## begin PASSAGE SHOWN

One of the better-known portraits of Marcel Duchamp was taken by Irving Penn. Wearing a suit and black shoes, with a scarf around his neck and holding a pipe to his mouth, Duchamp is standing in a corner, leaning against one wall. The image is a typical studio job: two temporary walls have been placed on a concrete floor. There is one detail, however, that makes it different from the typical: the angle of the corner in which Duchamp is standing is unusually acute.
Irving Penn must have liked this corner. He later photographed other famous personalities in the same position, including Truman Capote and Igor Stravinsky. But Duchamp was probably the first subject to pose there. And it is therefore equally probable that he was involved in arranging the portrait, as was his wont.
Ulf Linde has made the observation that the angle of the walls in the photo must be half of 45º, or 22.5º. That angle has become a key for Ulf Linde’s work about Marcel Duchamp.
They meet in a pointed corner measuring 22.5º.

## end PASSAGE SHOWN
## begin DATA ENTRIES

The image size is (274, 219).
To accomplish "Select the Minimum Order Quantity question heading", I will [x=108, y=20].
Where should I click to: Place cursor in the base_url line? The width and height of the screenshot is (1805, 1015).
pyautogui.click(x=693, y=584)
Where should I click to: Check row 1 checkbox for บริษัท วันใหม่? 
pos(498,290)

## end DATA ENTRIES
## begin DATA ENTRIES

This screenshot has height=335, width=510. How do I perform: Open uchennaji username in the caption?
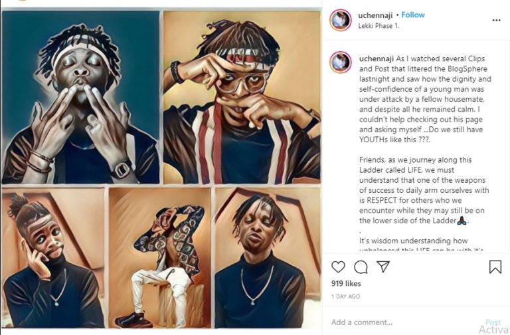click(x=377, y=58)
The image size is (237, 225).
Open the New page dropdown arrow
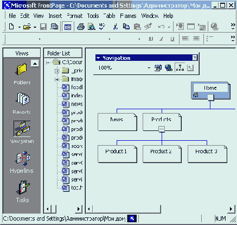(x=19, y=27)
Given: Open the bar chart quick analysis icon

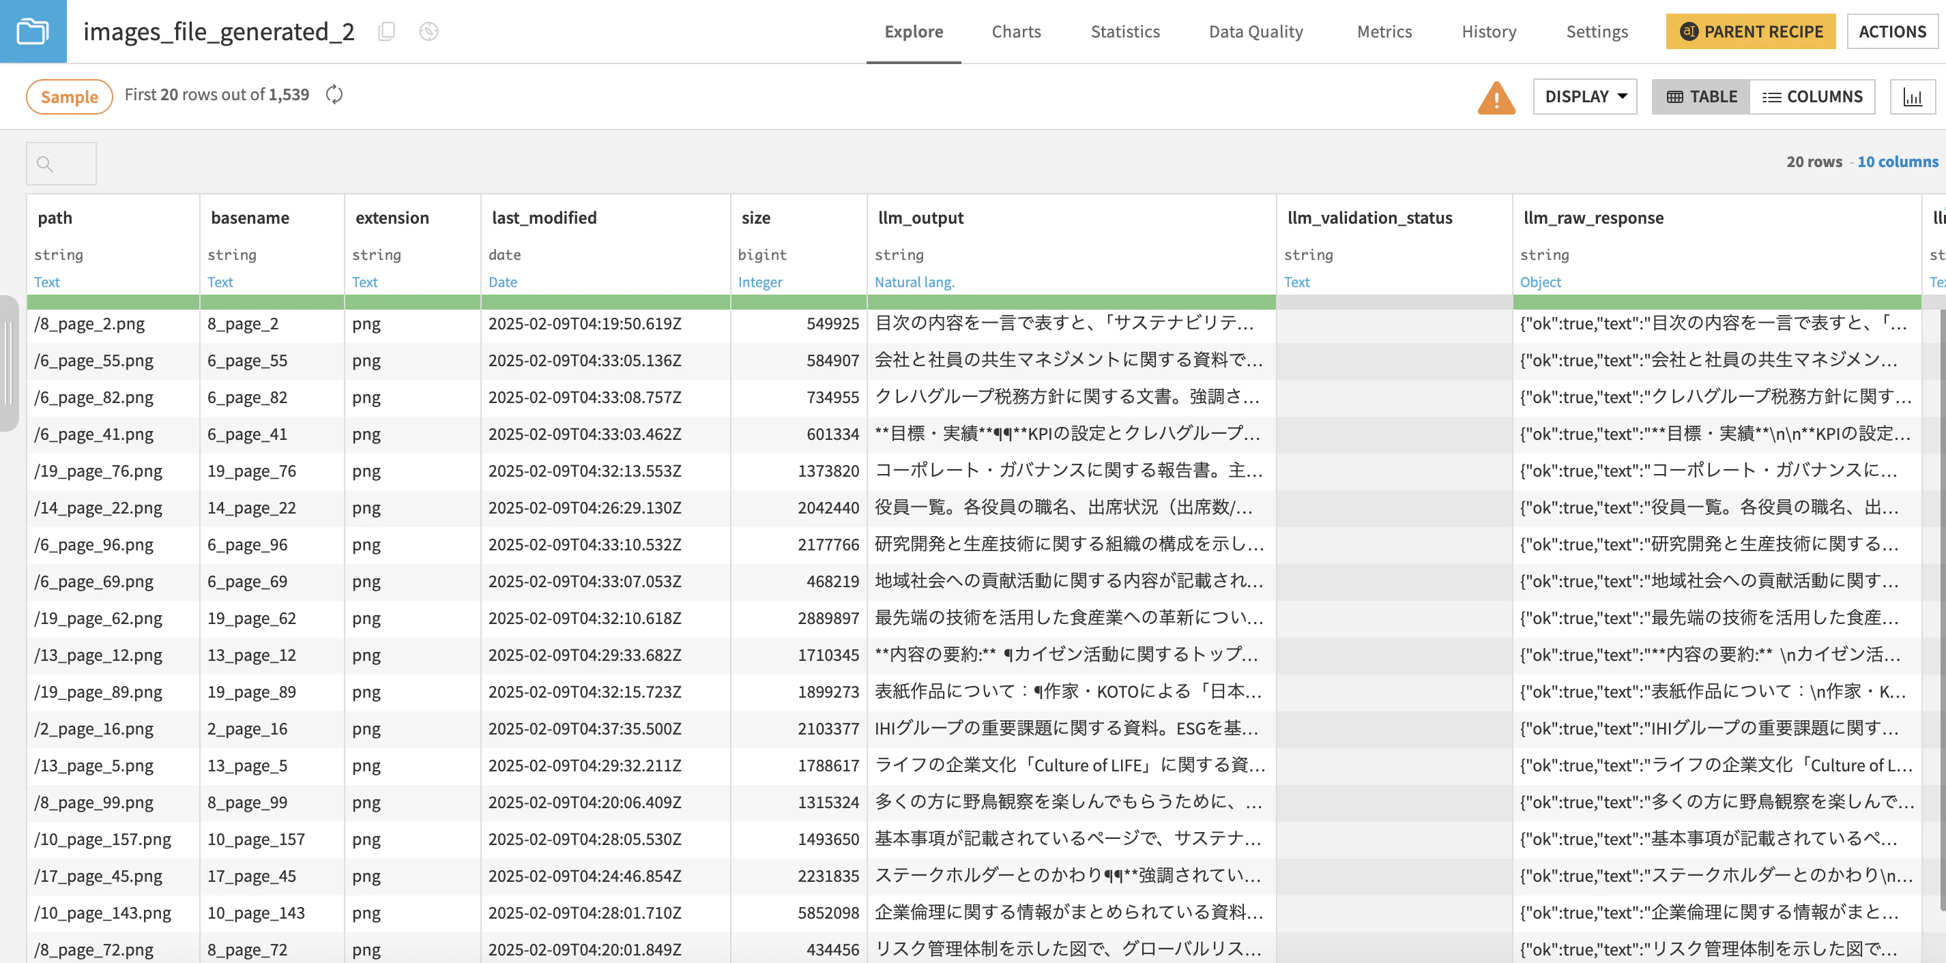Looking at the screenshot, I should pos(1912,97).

## end DATA ENTRIES
## begin DATA ENTRIES

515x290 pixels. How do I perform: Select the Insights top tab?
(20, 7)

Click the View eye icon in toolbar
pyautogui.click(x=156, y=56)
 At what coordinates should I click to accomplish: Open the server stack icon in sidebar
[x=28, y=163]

## end DATA ENTRIES

REQUIRED WORK:
A) Shorten the paragraph beginning "One of the better-known portraits" in the passage about Irving Penn's portrait of Marcel Duchamp, keeping its main facts.
B) Using the passage about Irving Penn's portrait of Marcel Duchamp, decide whether each statement agrees with it. Answer yes or no, and quote the words that settle it.
(i) Penn later photographed Truman Capote in the same corner.
(ii) The temporary walls in the portrait stood on a wooden floor.
(iii) Ulf Linde observed that the angle of the walls must be half of 45º.
C) Write a continuation of the passage about Irving Penn's portrait of Marcel Duchamp, starting after its final sentence.

RESPONSES IN ORDER:
A) Irving Penn took a well-known portrait of Marcel Duchamp in a suit, black shoes and a scarf, holding a pipe to his mouth and leaning against one wall of a corner. It is an ordinary studio setup of two temporary walls on a concrete floor, except that the corner's angle is unusually acute.

B)
(i) Yes: "He later photographed other famous personalities in the same position, including Truman Capote and Igor Stravinsky."
(ii) No: "two temporary walls have been placed on a concrete floor."
(iii) Yes: "Ulf Linde has made the observation that the angle of the walls in the photo must be half of 45º, or 22.5º."

C)
For the wider public, Marcel Duchamp is known above all for the works or acts that took out a new bearing for what an artwork or an exhibition can be.
To submit, as early as in 1917, a completely ordinary urinal to the Society of Independent Artists in New York – albeit signed by one “R. Mutt” who was completely unknown to the exhibition jury (on which Marcel Duchamp himself sat) – is asking for notoriety. Until then, modern artistic revolutions had been about developing what it was possible to say within the frame and on the canvas.
One of his ready-mades was never carried out. But Duchamp chose to speak about it anyway – it is included already in the The Green Box. In an interview at the Museum of Modern Art in New York, in 1961, he was asked to comment on the “reciprocal ready-made”. It differs from other ready-mades by being associated with an everyday act. With laconic clarity, Duchamp explained: “You take a Rembrandt… – and use it as an ironing board.” The interviewer asked if that isn’t hard on the painting. Almost absent-mindedly, Duchamp replied: “It is…”.
Duchamp’s most famous work is probably L.H.O.O.Q., Leonardo’s Mona Lisa with an added moustache, from 1919. With its publication in Picabia’s periodical 391 it became a symbol of the DADA movement, even if Duchamp never saw himself as part of any movement.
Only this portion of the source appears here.